Сасскинд предложил встретиться с ним в маленьком кафе в Пало-Альто. Мы с отцом пришли заранее и заняли угловой столик на открытой веранде. Вскоре появился и Сасскинд.
Он тепло поприветствовал меня, а я, в свою очередь, познакомила его с отцом. Когда они пожимали друг другу руки, я заметила то, что редко видела: отец нервничал.
Мы с Сасскиндом пошли внутрь кафе, чтобы сделать заказ, а отец остался за столиком. Когда мы вернулись с кофе и чаем в руках, я посмотрела на отца и сразу поняла, что он думает: «Боже праведный! Ленни Сасскинд несет мне кофе!»
С Леонардом Сасскиндом в Пало-Альто.
Фото: У. Гефтер.
Мы поставили чашки на столик, и тот закачался.
– Каждый раз, когда мы с каким-нибудь физиком садимся за шатающийся столик, дело кончается тем, что мы пытаемся выяснить законы механики стола, – сказал Сасскинд. – Но пока хороших идей на этот счет не было.
– Может быть, вам нужно одиннадцать измерений? – предположила я, сама съежившись от собственной плоской шутки.
– Ну, в одномерном мире тут не было бы никакой проблемы, так ведь? – сказал Сасскинд. – С увеличением размерности пространства все становится только хуже.
Он рассмеялся:
– На такое гениальное озарение я еще способен.
– Кажется, наметились крупные перемены в космологии, – сказала я, когда разговор стал серьезным. – Может быть, даже изменение парадигмы, переход от божественного взгляда к перспективе единичного наблюдателя. Так ли это?
– Да, так, – сказал Сасскинд. – Я думаю, что эта идея начинает обретать силу. Но в то же время бывают случаи, когда полезно подумать и о глобальной перспективе. Мы приписываем определенную степень реальности всему находящемуся где-то там, за горизонтом событий, всякий раз, когда начинаем говорить о вещах вроде антропного принципа. Это так. Но с другой стороны, мы должны быть в состоянии сформулировать полную теорию наблюдений и эксперимента, не привлекая ничего из-за горизонта. В этом есть определенное напряжение. Это напряжение нам еще предстоит осознать. И я надеюсь, что, когда мы его осознаем, у нас появится более ясная картина связи между локальным и глобальным – это то, о чем я думаю уже в течение многих лет.

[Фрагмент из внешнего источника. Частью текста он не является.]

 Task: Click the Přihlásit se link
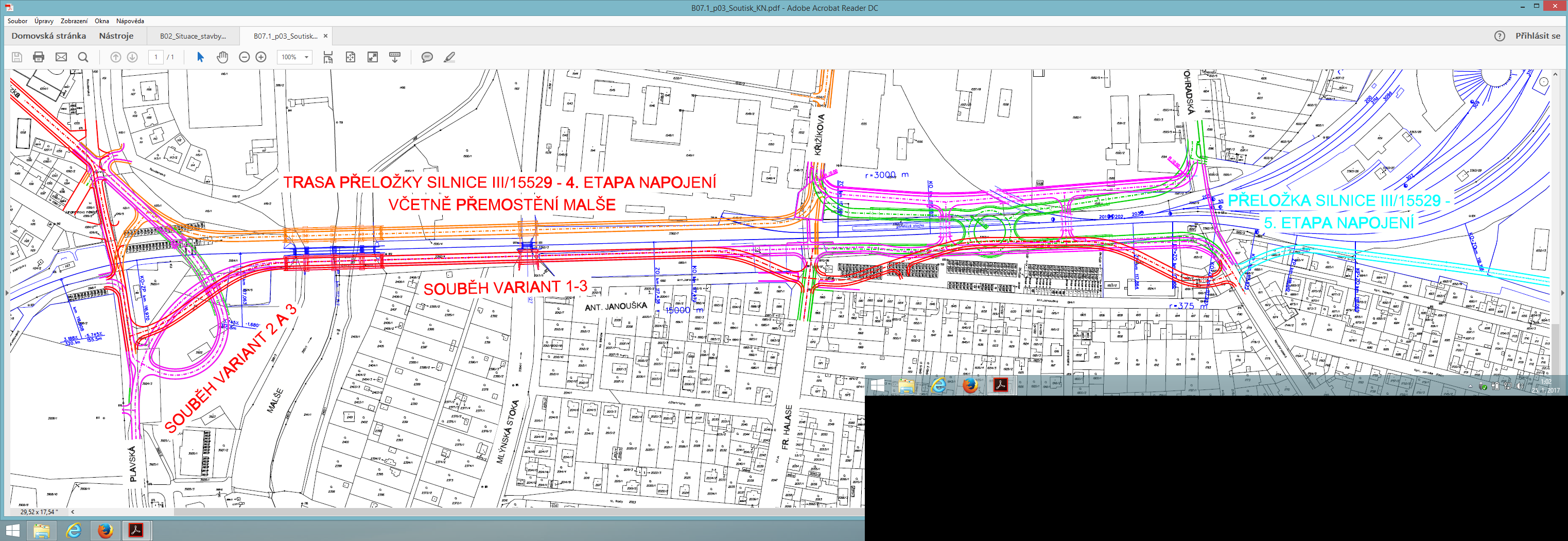(x=1538, y=36)
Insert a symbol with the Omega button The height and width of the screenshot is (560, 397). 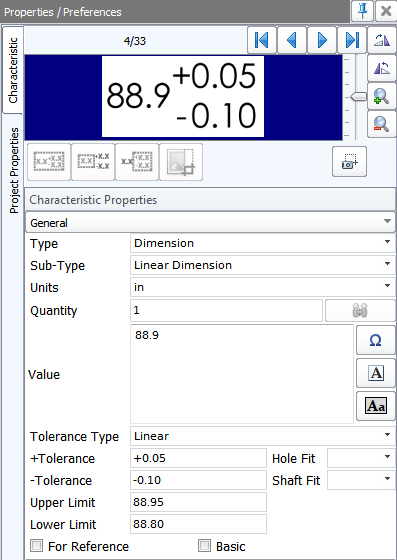click(376, 340)
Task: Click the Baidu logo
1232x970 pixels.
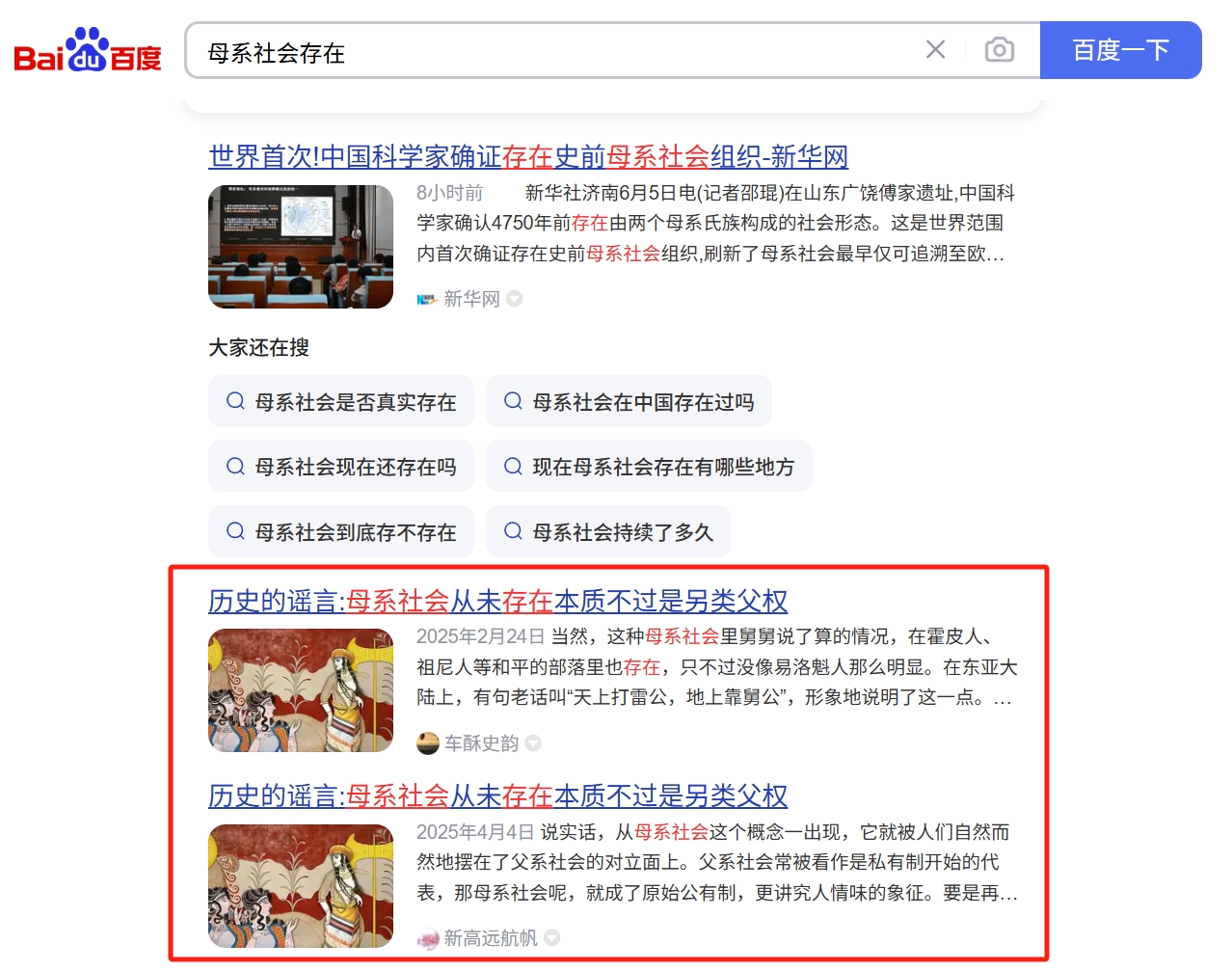Action: coord(88,50)
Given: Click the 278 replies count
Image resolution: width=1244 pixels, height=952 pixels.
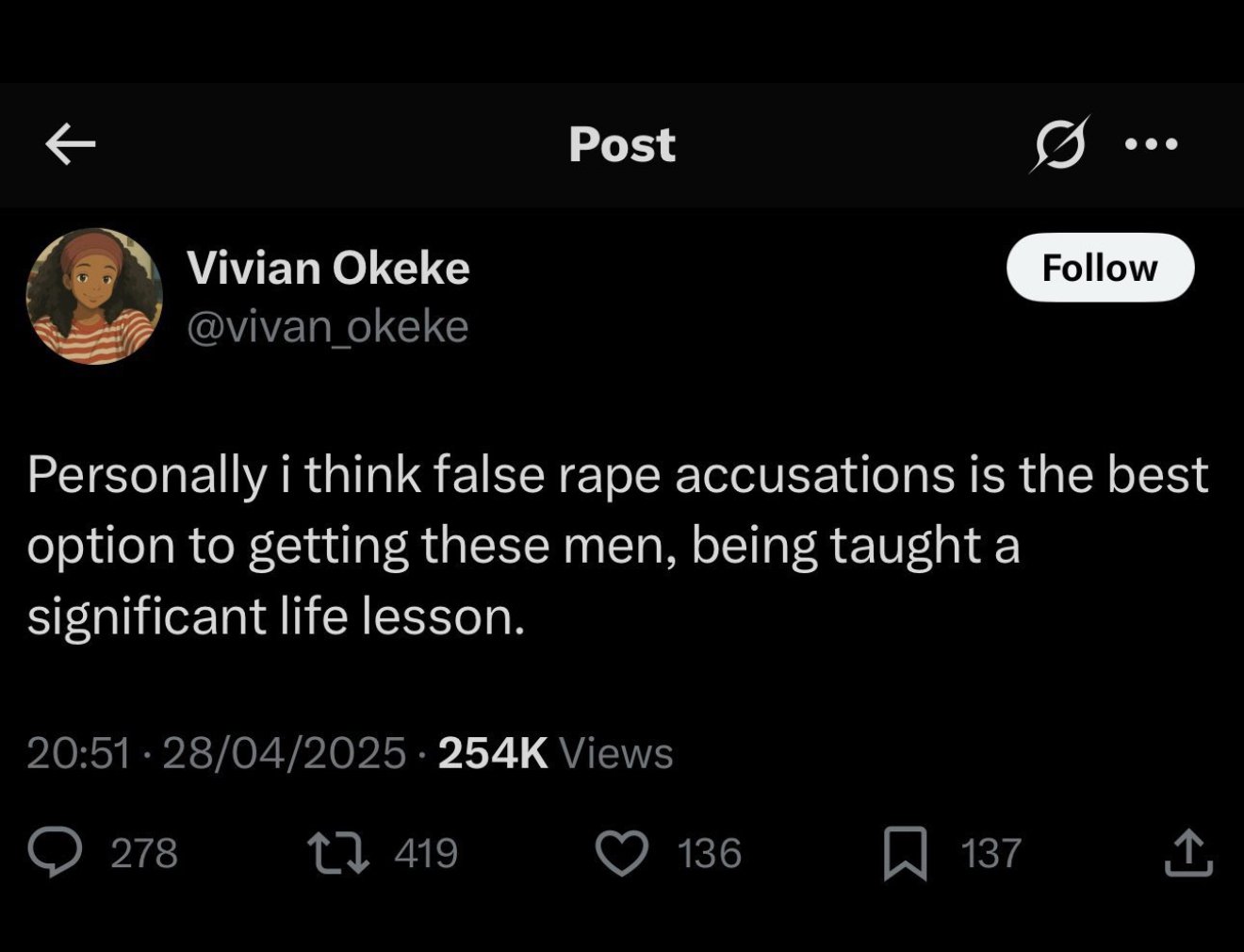Looking at the screenshot, I should [x=144, y=853].
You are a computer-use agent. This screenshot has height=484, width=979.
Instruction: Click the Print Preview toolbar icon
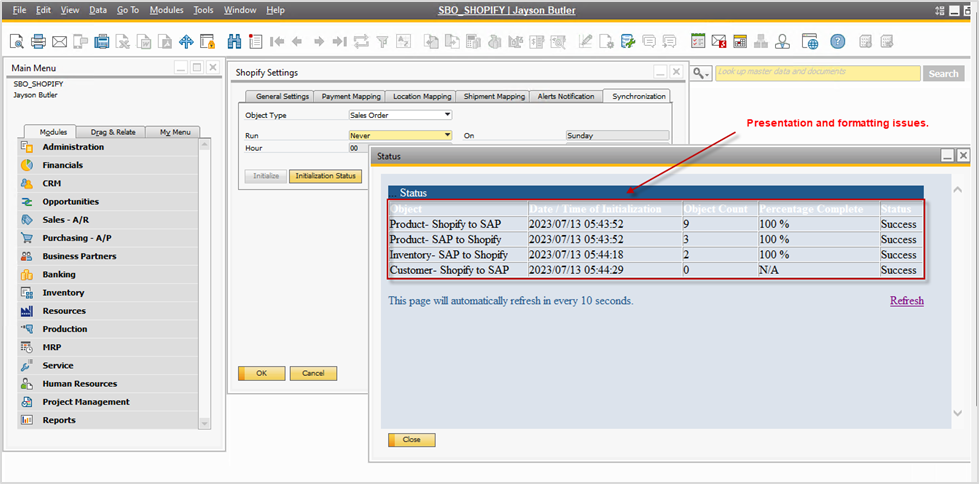(17, 42)
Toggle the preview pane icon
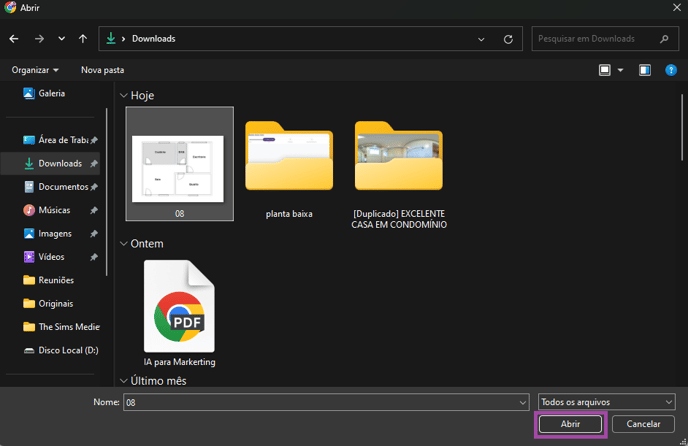This screenshot has width=688, height=446. 645,70
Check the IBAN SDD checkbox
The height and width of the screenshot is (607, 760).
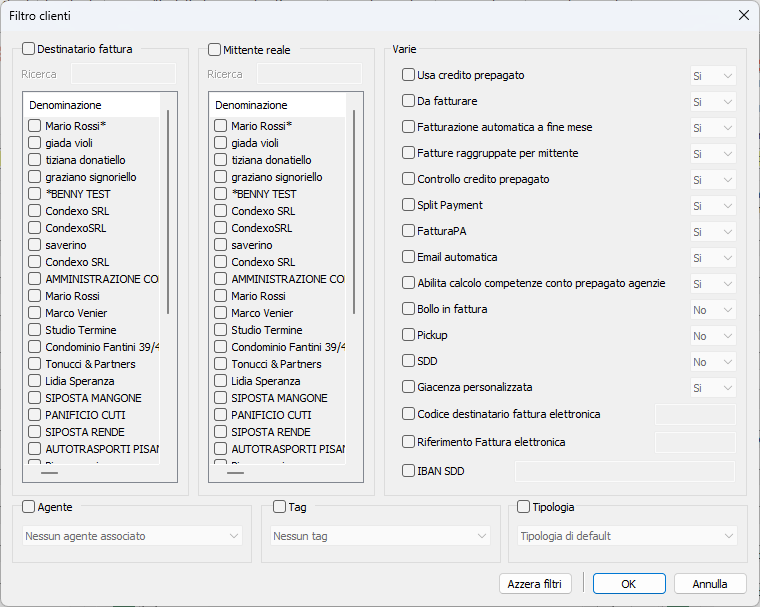(408, 471)
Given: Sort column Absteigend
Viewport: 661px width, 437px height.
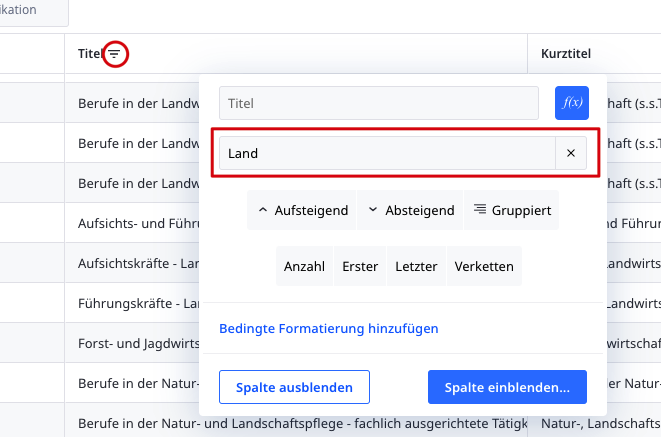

Напряжение, как я знала, нарастало уже в его собственной работе. С одной стороны, Сасскинд в Санта-Барбаре приводил доводы, почему он твердо верил в предсказательную силу антропного принципа. Эта вера была основана на интригующей аналогии между ландшафтом теории струн и бесконечным числом пузырьков-вселенных, рождаемых в процессе хаотической инфляции. С другой стороны, его собственное открытие обобщенного принципа дополнительности ставило космологию перед необходимостью отбросить как нефизический взгляд на мир глазами Бога и описывать вселенную только в терминах того, что может увидеть единичный наблюдатель.
– Мы давно и много размышляем о природе реальности, – сказала я, – определяя реальное как инвариантное. Но изучая список того, из чего может, как мы думаем, состоять реальность, мы не находим среди них ни одного инварианта. Так что же в конечном счете реально?
Сасскинд покачал головой:
– Могу предположить лишь, что здесь нас ожидает большой сюрприз и все встанет с ног на голову.
– Вы думаете, что теория струн поможет найти ответ? – спросил отец.
– Нет, я так не думаю, – сказал Сасскинд. – Теория струн – это невероятная конструкция, которая обладает поразительной степенью внутренней согласованности, она содержит квантовую механику и, в какой-то степени, теорию гравитации, но она не описывает Вселенную. Она не описывает ничего из того, что известно космологии, кроме пустого пространства.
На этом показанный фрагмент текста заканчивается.